→ GIVEN TEXT

********

Bug #1214
closedtowlower/towupper still missing some mappings
0%
Description
While reviewing the fix for issue 992
https://www.illumos.org/issues/992
I compared the compiled upper/lower mappings created by
that fix to the list of characters shown in this file:
http://unicode.org/Public/UNIDATA/CaseFolding.txt
and there appear to be several missing.
Just spot checking, I noticed these missing:
COPTIC CAPITAL * | COPTIC SMALL * DESERET CAPITAL * | DESERET SMALL * GLAGOLITIC CAPITAL * | GLAGOLITIC SMALL *
Hereare some handy descriptions of these:
http://www.fileformat.info/info/unicode/block/coptic/list.htm
http://www.fileformat.info/info/unicode/block/deseret/list.htm
http://www.fileformat.info/info/unicode/block/glagolitic/list.htm
It has been pointed out that case folding is a different thing from toupper/tolower mappings, and I know that. However, they are very similar (case folding is a superset of toupper/tolower) and the above data file is a very handy place to see what all the toupper/tolower mappings are for Unicode.
None of the above are likely to be noticed, but nonetheless, it would be nice if someone could (a) do a more careful comparison of the case folding data with our toupper/tolower results, i.e. with a test program, and then (b) add locale data files to fill in the gaps listed above, plus any others found via comparison.
Updated by Gordon Ross almost 12 years ago
- Status changed from Resolved to New
I copied 992 to create this. I guess that made it "resolved", which was unintentional.
Updated by Garrett D'Amore almost 12 years ago
Looking at this, I suspect that the problem is that we simply lack CLDR input files for these regions. So they aren't included.
It really is very unfortunate that these mappings were not part of the localedef input files from CLDR.
Updated by Garrett D'Amore almost 12 years ago
- Status changed from New to Closed
So, having looked over these, the only ones missing are for alphabets that are not currently in use. I'm not for example interested in figuring out how to support Egyptian or the experimental Deseret alphabet. I'm going to punt on this -- because if these alphabets were important, then there would be CLDR data for them and we could import them correctly. As there isn't, they don't matter.
We won't fix. So closing.

********

→ INFORMATION SHOWN
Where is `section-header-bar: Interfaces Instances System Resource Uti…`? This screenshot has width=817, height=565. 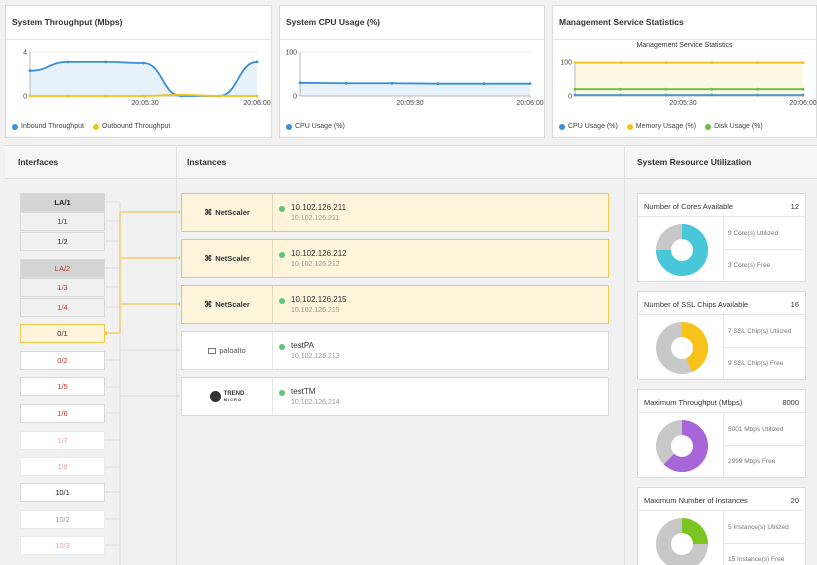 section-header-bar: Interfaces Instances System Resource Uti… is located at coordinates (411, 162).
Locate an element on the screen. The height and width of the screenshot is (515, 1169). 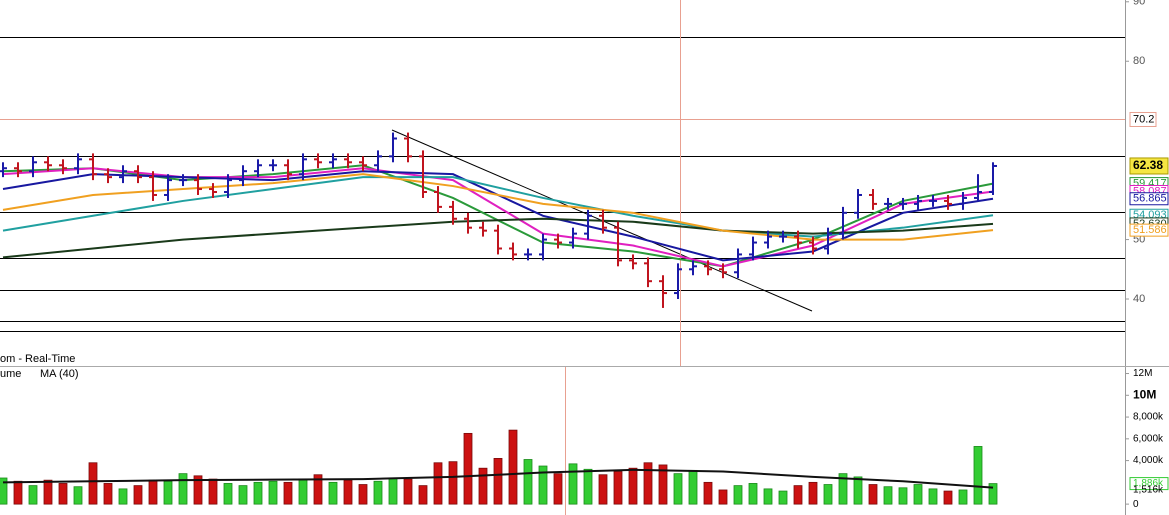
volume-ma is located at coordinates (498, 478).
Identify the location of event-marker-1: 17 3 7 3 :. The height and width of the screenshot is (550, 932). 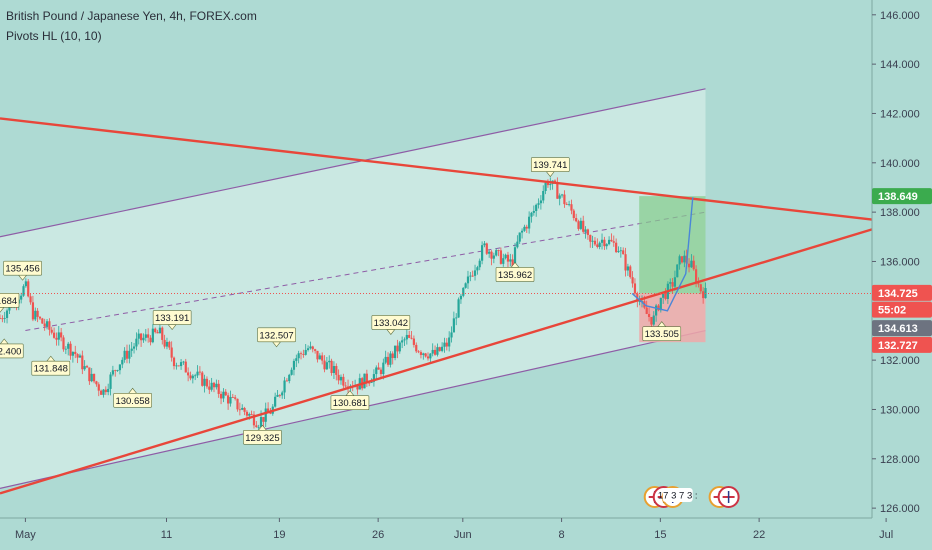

********

→ ACTIVITIES
a: List every web address that appears in the bug report.
b: Transcribe the bug report starting with "Updated by Gordon" and going on through "which was unintentional.".
Rely only on the bug report when answering.

→ RESPONSES TO THE TASKS
a:
- https://www.illumos.org/issues/992
- http://unicode.org/Public/UNIDATA/CaseFolding.txt
- http://www.fileformat.info/info/unicode/block/coptic/list.htm
- http://www.fileformat.info/info/unicode/block/deseret/list.htm
- http://www.fileformat.info/info/unicode/block/glagolitic/list.htm

b:
Updated by Gordon Ross almost 12 years ago
- Status changed from Resolved to New
I copied 992 to create this. I guess that made it "resolved", which was unintentional.